Pixel coordinate grounding data
Content starts

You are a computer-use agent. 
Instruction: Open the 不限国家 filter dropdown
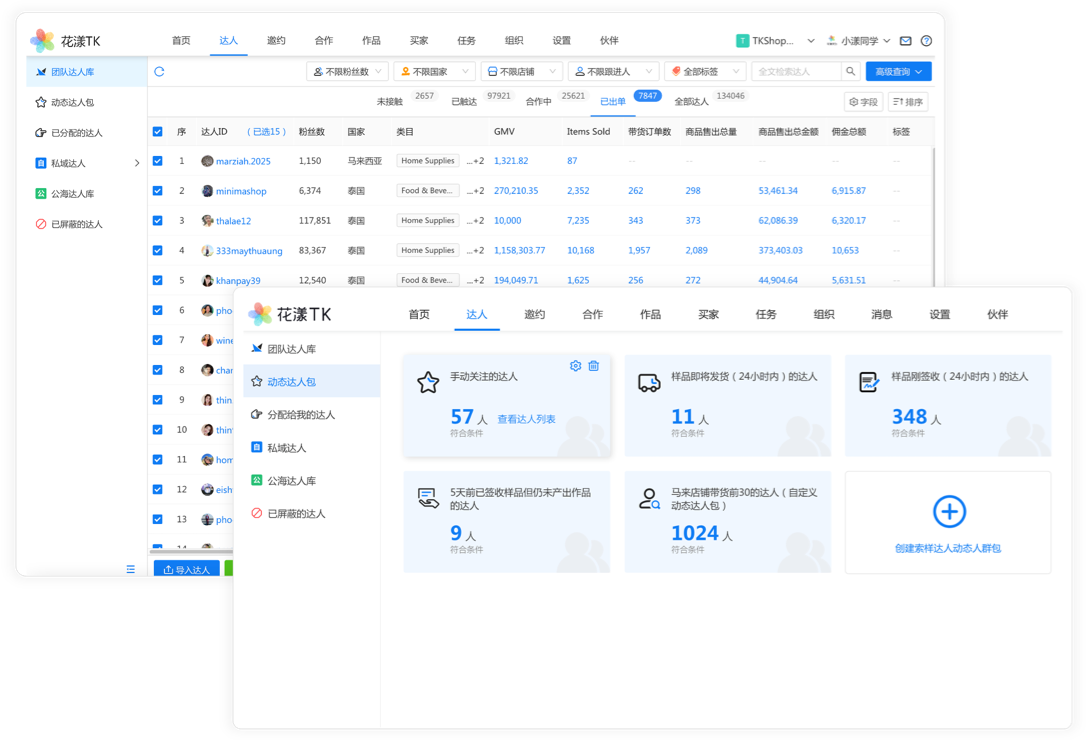click(434, 72)
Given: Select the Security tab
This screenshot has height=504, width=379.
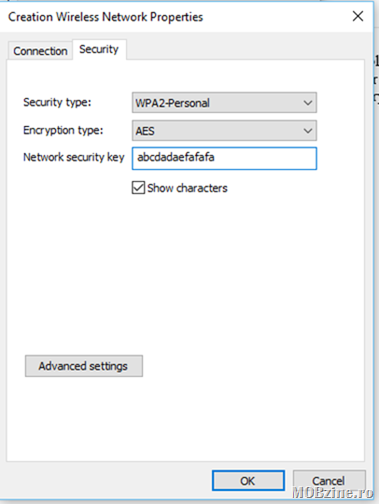Looking at the screenshot, I should click(99, 49).
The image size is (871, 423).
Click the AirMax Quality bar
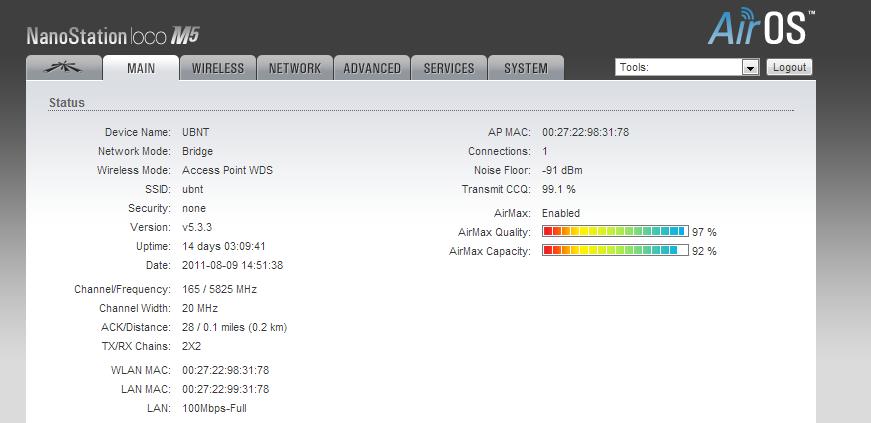coord(615,232)
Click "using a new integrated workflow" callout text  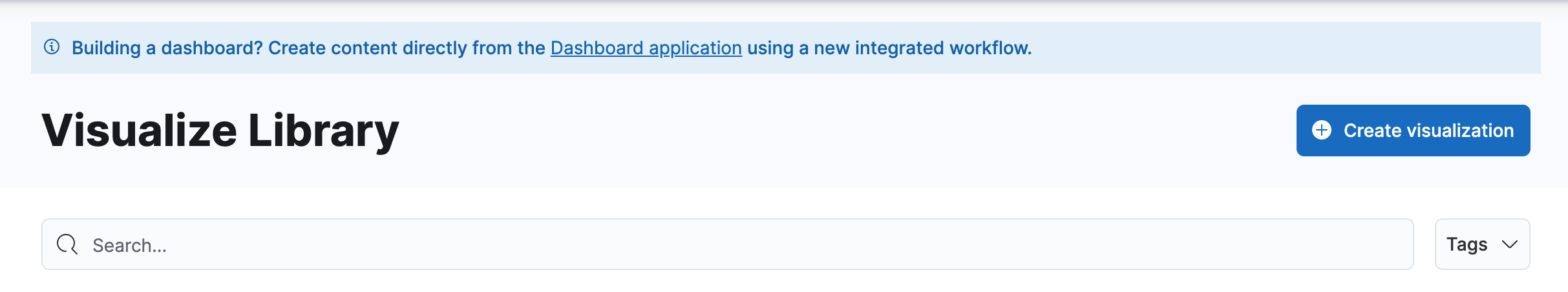889,48
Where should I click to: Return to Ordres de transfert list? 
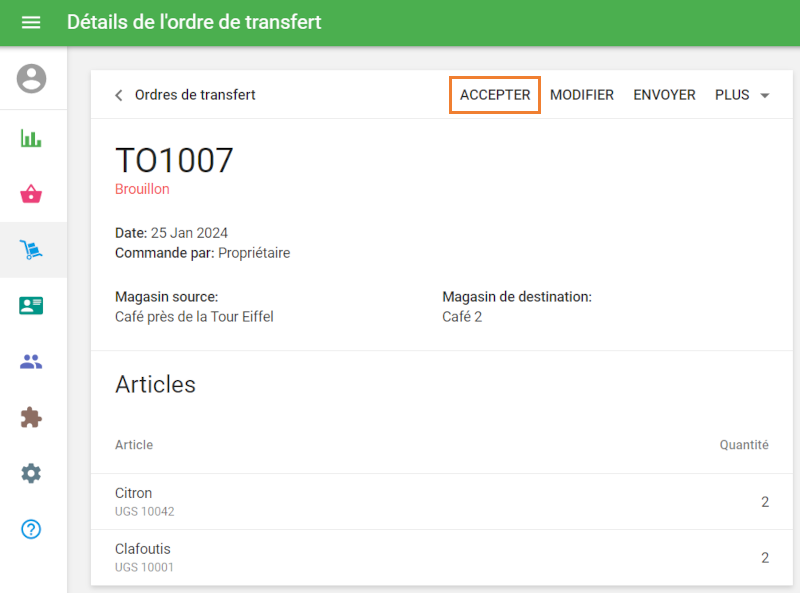pos(195,95)
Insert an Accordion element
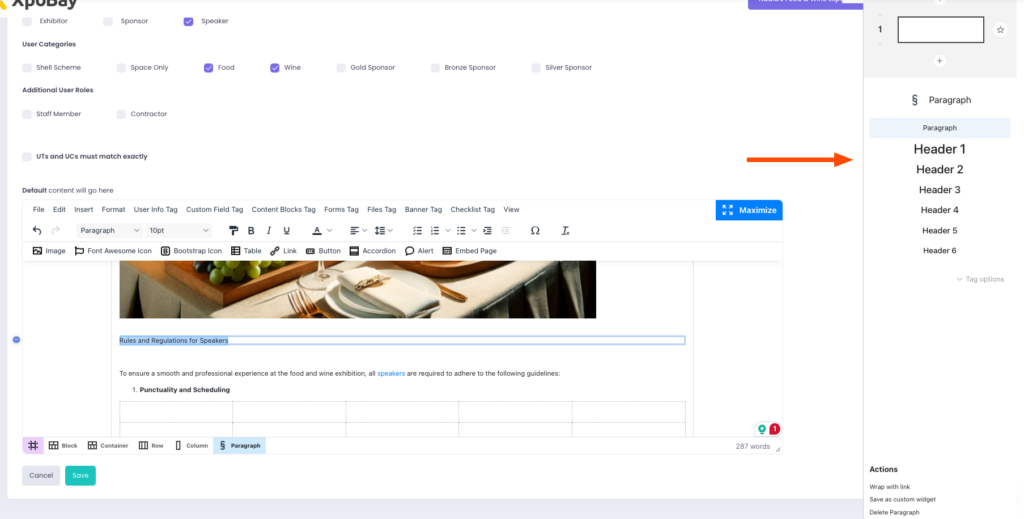Image resolution: width=1024 pixels, height=519 pixels. 372,251
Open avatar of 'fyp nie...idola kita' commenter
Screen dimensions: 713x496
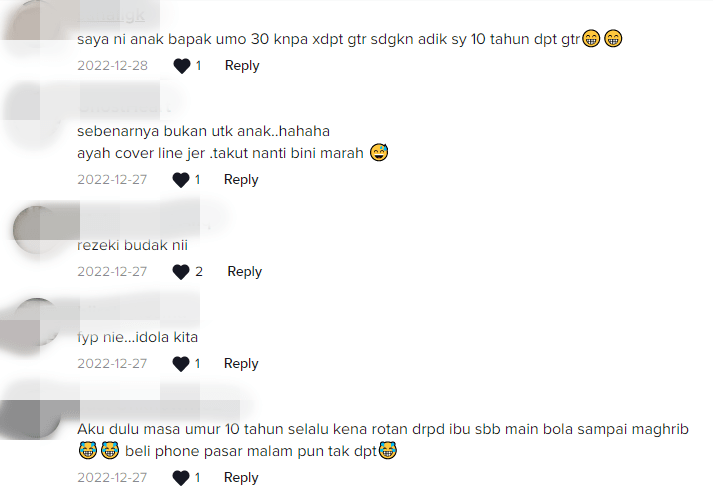[36, 321]
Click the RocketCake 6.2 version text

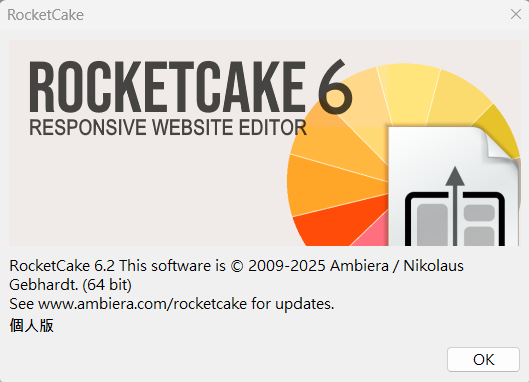pyautogui.click(x=62, y=266)
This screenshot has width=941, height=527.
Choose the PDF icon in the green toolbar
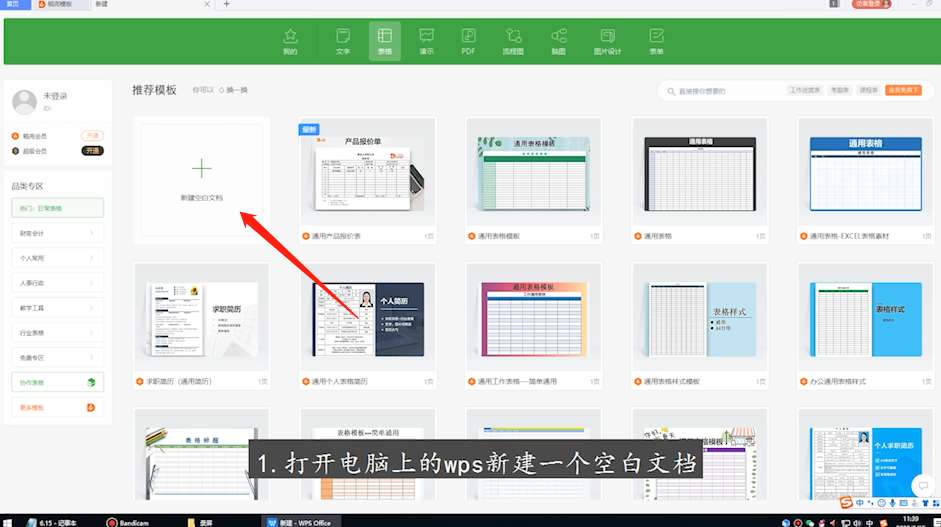(x=468, y=40)
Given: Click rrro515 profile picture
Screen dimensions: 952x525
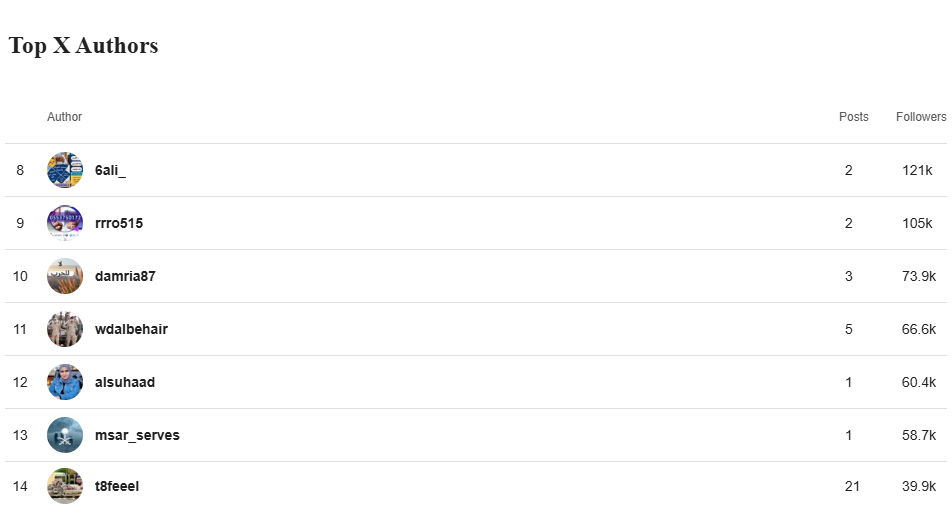Looking at the screenshot, I should (x=65, y=223).
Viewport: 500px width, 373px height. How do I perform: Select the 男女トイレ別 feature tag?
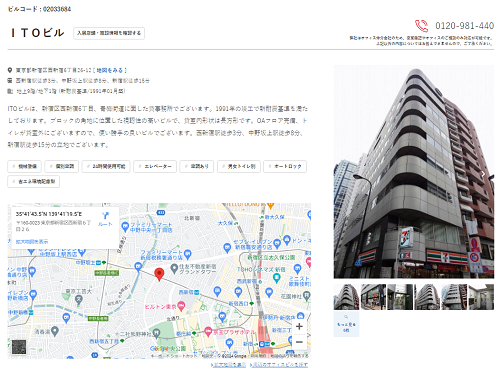pyautogui.click(x=239, y=166)
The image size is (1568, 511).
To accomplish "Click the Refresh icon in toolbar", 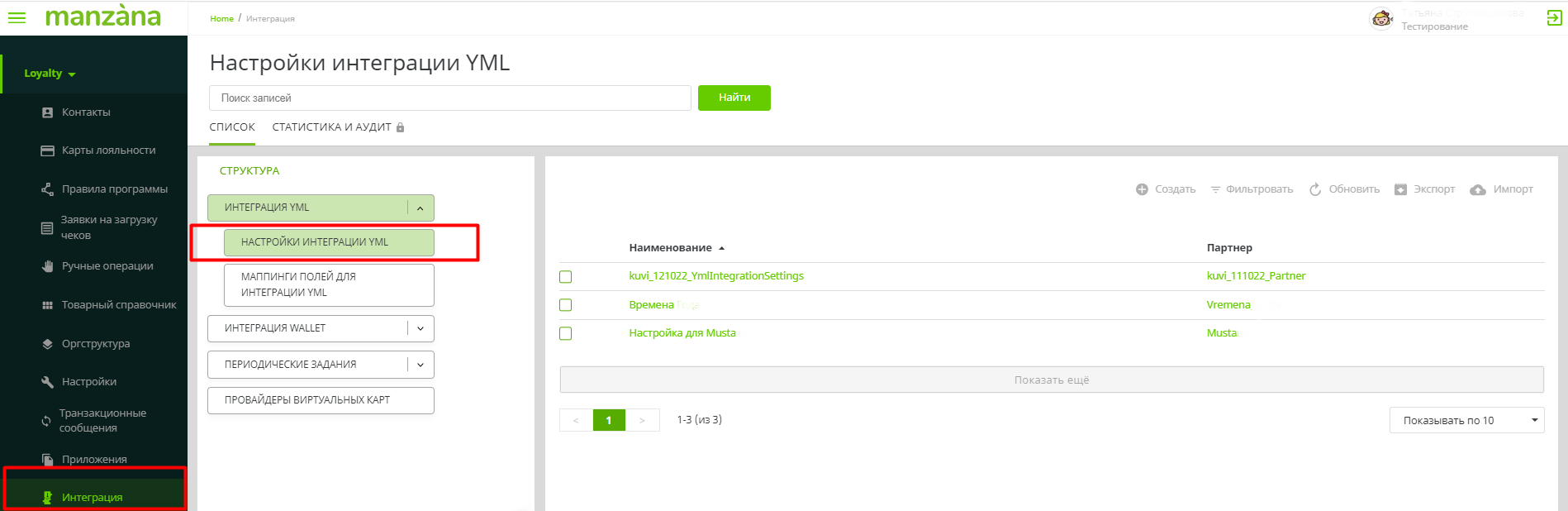I will (1314, 189).
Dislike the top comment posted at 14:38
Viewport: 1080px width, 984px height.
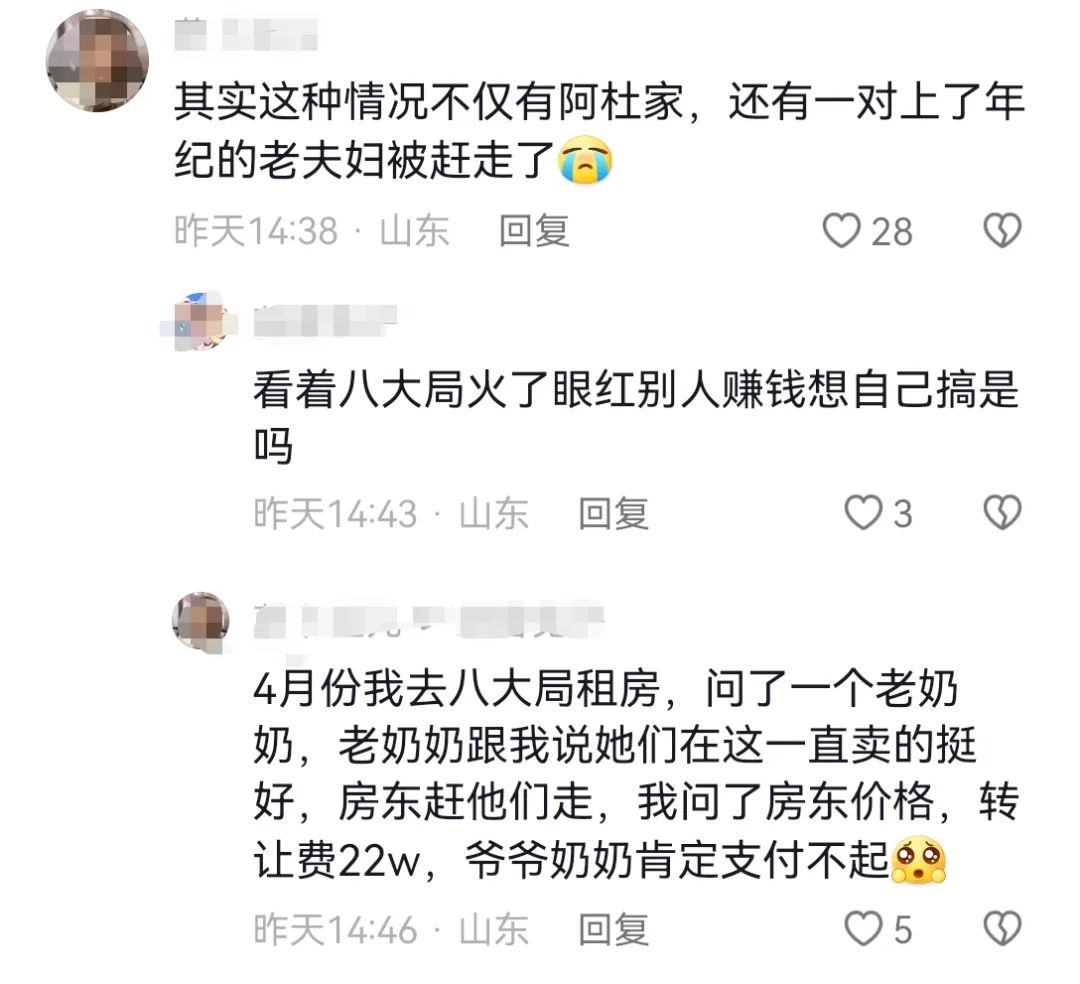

Content ends

#### [Your task]
How many lines in the records hold the string "size"? Answer with only that number.

#### [Answer to this problem]
2